Is New York City a Menace That Deserves to be Abolished? Oct. 3, 1925

Methodists Seek to see if New York Is Menace. . . If New York Is a Frankenstein Then Action Will Be Taken

Washington, Oct. 2—Congress may be asked to abolish New York. The Board of Temperance, Prohibition and Public Morals of the Methodist Episcopal Church, which had a large part in the elimination of the saloon, is conducting an investigation with a view to determine whether or not New York is a menace. Once it is settled, if the answer is in the affirmative, then some move to improve conditions will be made.

“The West wants to know if New York is a menace,” the Methodist board says. “Throughout a great part of the territory of the United States the people are asking whether or not they have created a Frankenstein in building the gigantic city of which they are so proud.
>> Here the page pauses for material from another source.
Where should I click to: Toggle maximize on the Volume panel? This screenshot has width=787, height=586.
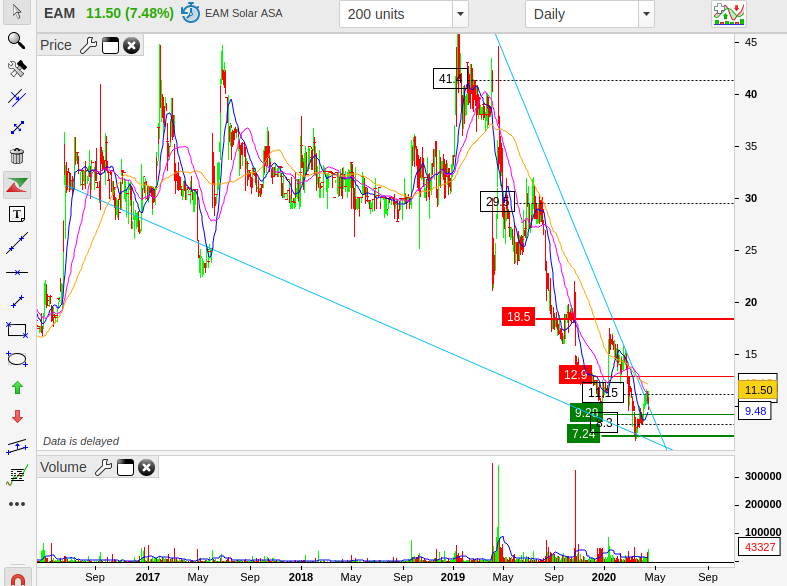(125, 467)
“The whole country has assailed the indecency of a certain large group of magazines and of the product of certain popular novel writers. Most of this nastiness is coming out of New York City.

Fully two years ago there was a nationwide outburst of indignation over the character of theatrical exhibitions emanating from New York City. Particular objection has had to nakedness, profanity, blasphemy and obscenity in these productions. Now the word comes from New York that the present season is to be the profanest and nakedest in American history.

“From New York emanates most of the propaganda inciting to violation of the prohibition law and attacking the standards of Americanism which Greenwich Village calls “puritanism.”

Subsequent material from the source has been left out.